> [PROBLEM TO WORK ON]: Your answer must be an exact copy of the data, without any pictures.

^^^^^^^^

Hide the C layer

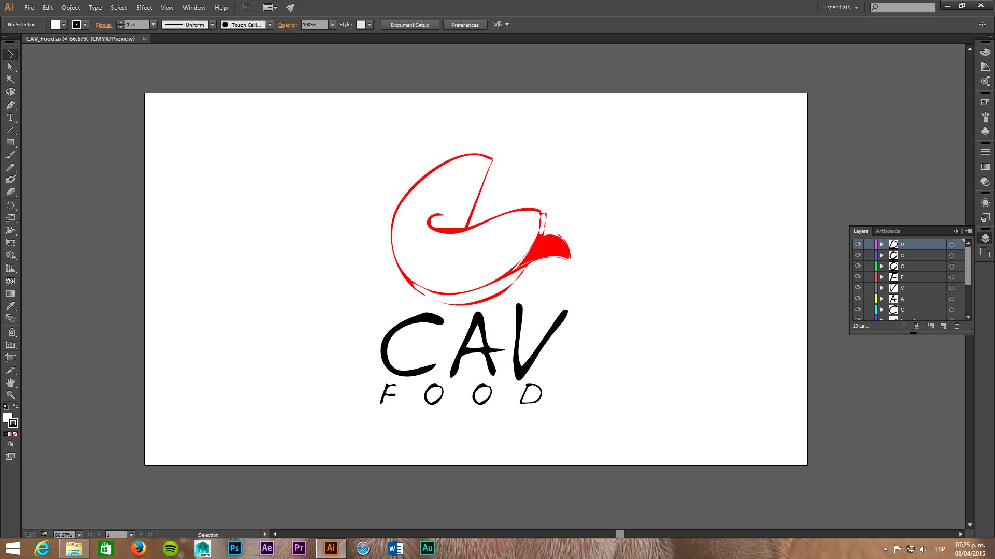click(858, 310)
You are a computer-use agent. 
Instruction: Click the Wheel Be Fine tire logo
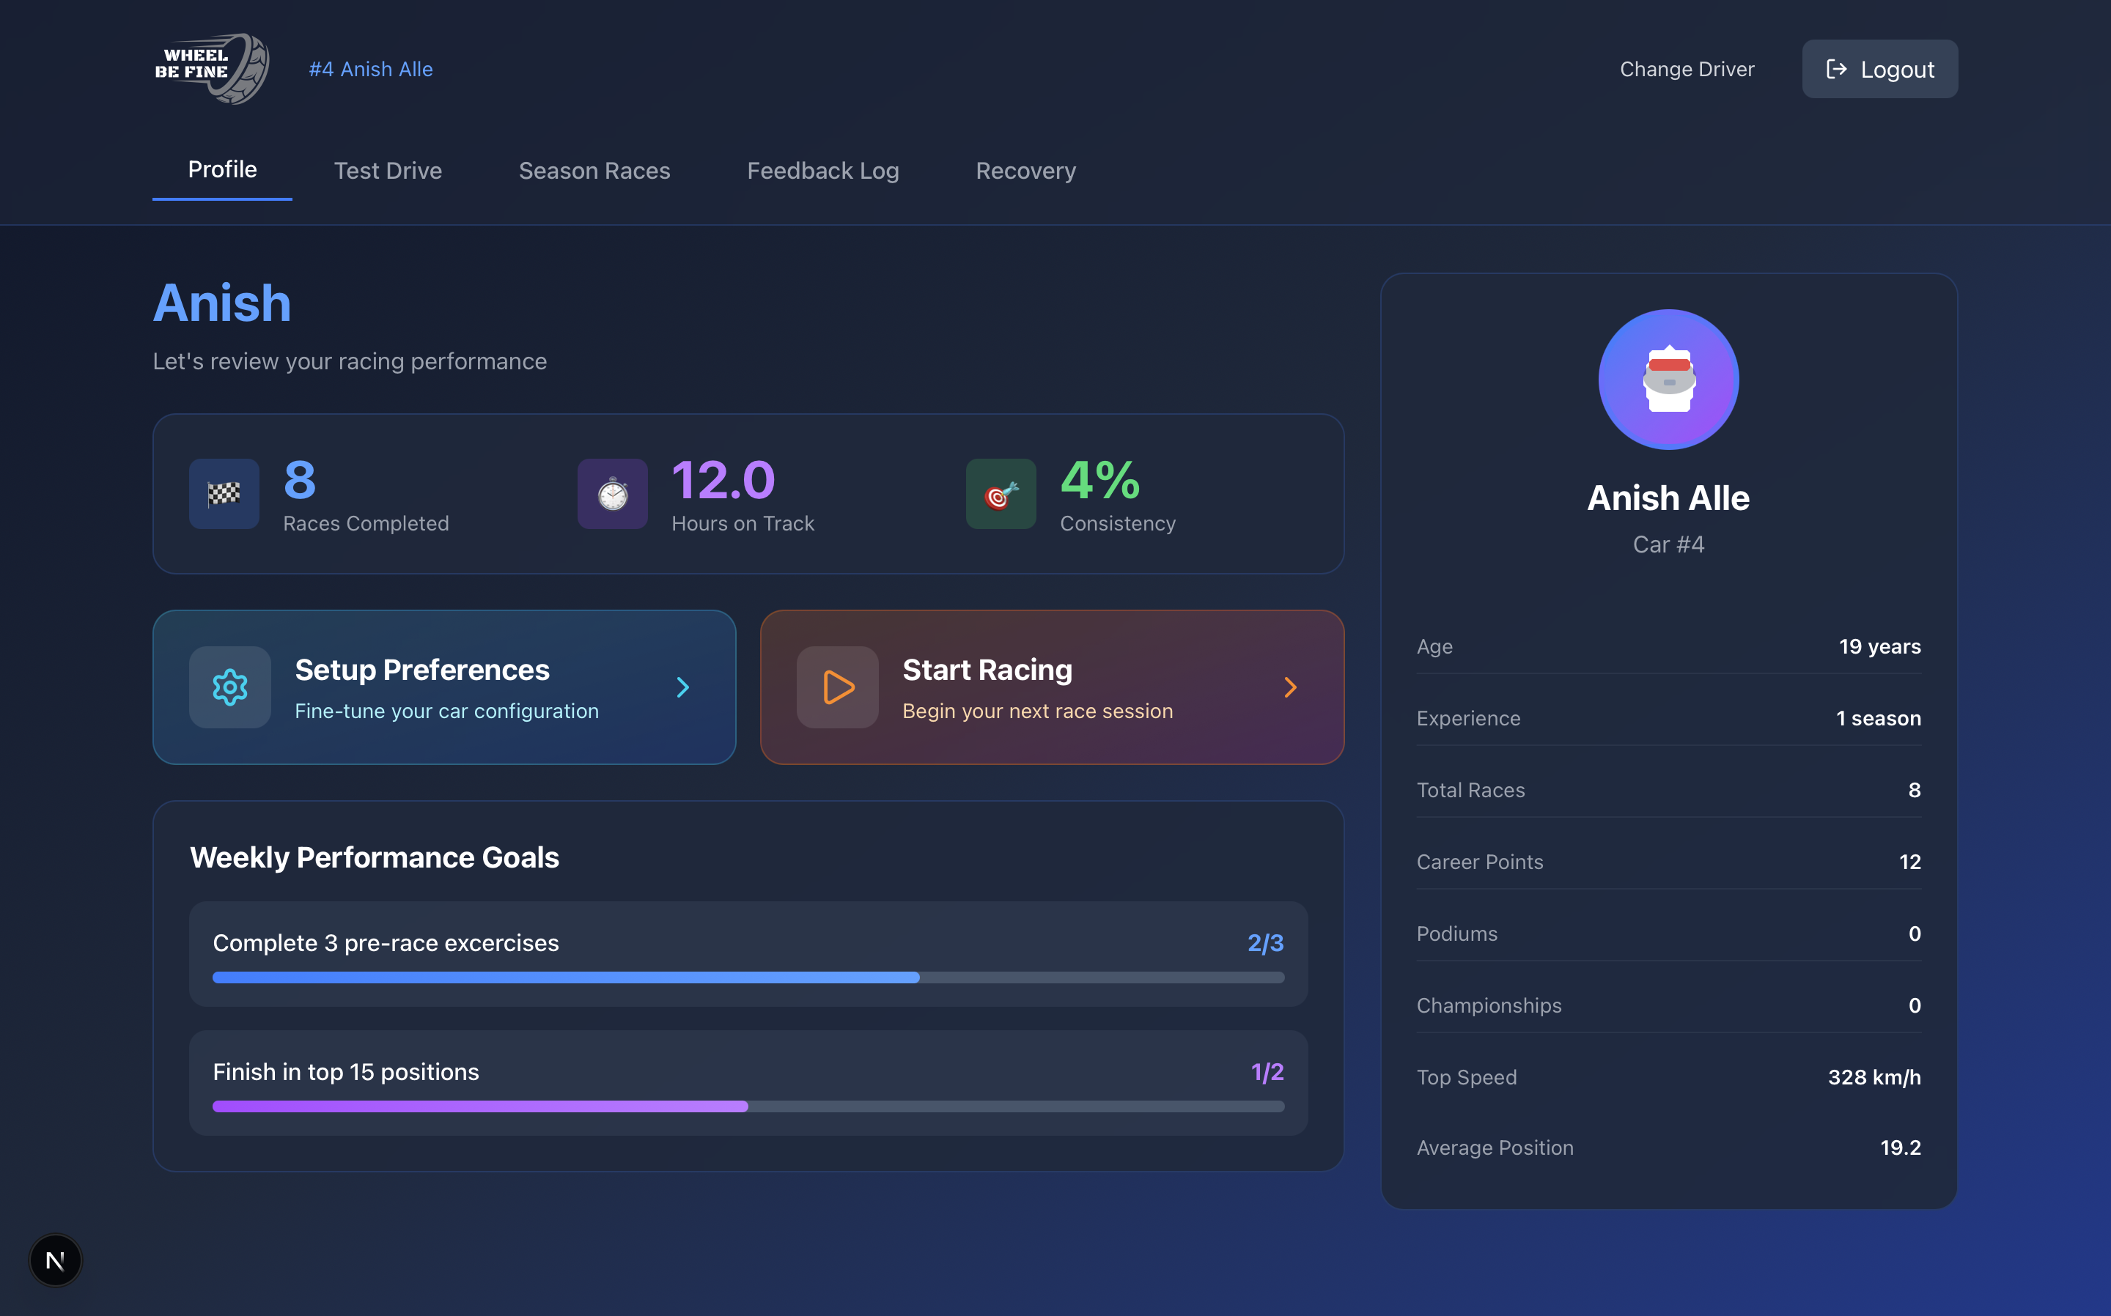point(212,69)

^^^^^^^^

> [ANSWER BOX]:
Hide the C layer

click(858, 310)
You are a computer-use agent. 
Instruction: Click the Wheel Be Fine tire logo
point(212,69)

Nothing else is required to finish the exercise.